EarthCARE satellite to probe how clouds affect climate May 26, 2024
- Ana Cunha-Busch
- May 25, 2024
- 3 min read

By AFP - Agence France Presse
EarthCARE satellite to probe how clouds affect climate
Will clouds help cool or warm our world in the coming years? The EarthCARE satellite will soon set out on a mission to find out, to investigate the role clouds can play in the fight against climate change.
The collaboration between the European Space Agency and the Japanese space agency JAXA is scheduled to launch on Tuesday on a SpaceX Falcon 9 rocket from the Vandenberg base in California.
The two-ton satellite will orbit about 400 kilometers (250 miles) above the Earth for three years, tracing a complete profile of these fluffy clouds over our heads.
“They are one of the main factors contributing to climate change and one of the least understood,” Dominique Gillieron, head of ESA's Earth observation projects department, told AFP.
Clouds - from cumulus and cirrus to cumulonimbus - are a varied and complicated phenomenon.
Their composition depends on where they are located in the troposphere, the lowest layer of the Earth's atmosphere, Gillieron explained.
The troposphere begins about eight kilometers (five miles) above the polar regions, but near the equator, it begins about 18 kilometers (11 miles) above. This means that clouds affect the weather differently depending on their altitude and latitude.
For example, the bright white cumulus clouds, which are made up of water droplets, sit very low and act like an umbrella, reflecting the Sun's radiation into space and cooling the atmosphere.

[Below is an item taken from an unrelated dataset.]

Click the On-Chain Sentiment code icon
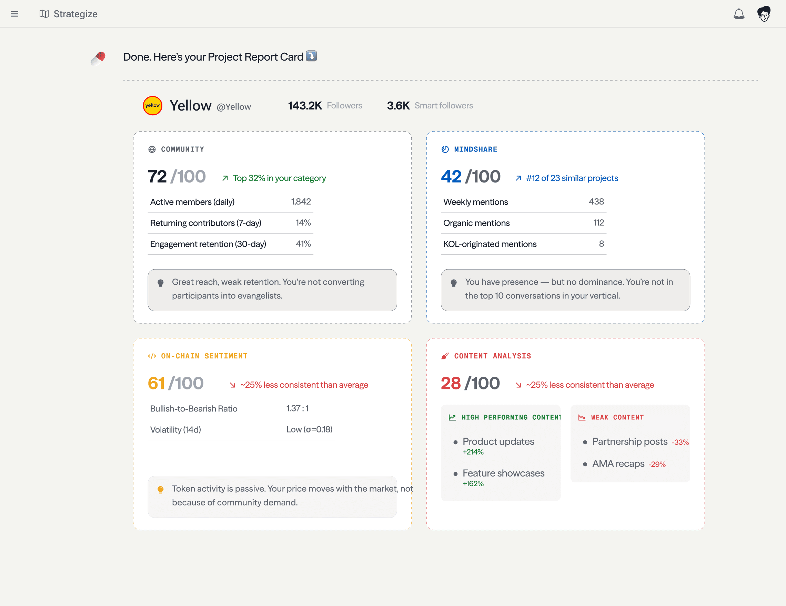786x606 pixels. coord(152,356)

Higher up, cirrus clouds, made of ice crystals, allow solar radiation to pass through, warming our world.
The cirrus clouds then trap the heat like a “blanket”, said Gillieron.
- Parasol or blanket? -
Therefore, understanding the nature of clouds has become very important, said Simonetta Cheli, head of ESA's Earth observation programs.
EarthCARE will be the first satellite to measure the vertical and horizontal distribution of clouds, she told a press conference.
Two of the satellite's instruments will emit flashes of light on the clouds to probe their depths.
The Lidar instrument will use a laser pulse to measure both clouds and aerosols, which are tiny particles in the atmosphere such as dust, pollen, or man-made pollutants like smoke or ash.
Aerosols are the “precursors” of clouds, Gillieron explained.
The satellite's radar will pass through the clouds to measure the amount of water they contain.
It will also track the speed of clouds moving through the atmosphere, in a similar way to how radar helps police detect speeding cars.
The satellite's other instruments will measure the shape and temperature of the clouds.
All this data will create the first complete image of clouds from the perspective of a satellite.
The scientific community is eagerly awaiting this information so that it can update climate models that estimate how quickly our world will warm up, said ESA.
The amount of solar radiation passing through the Earth's clouds could therefore be crucial to understanding and mitigating the impact of man-made global warming.
The mission aims to find out “whether the current effect of clouds, which is cooling down a lot at the moment - the umbrella outweighs the blanket - will get stronger or weaker,” said Gillieron.
This trend has become more difficult to predict as global warming has altered the distribution of clouds.
“EarthCARE is being launched at an even more important time than when it was conceived in 2004,” said Cheli.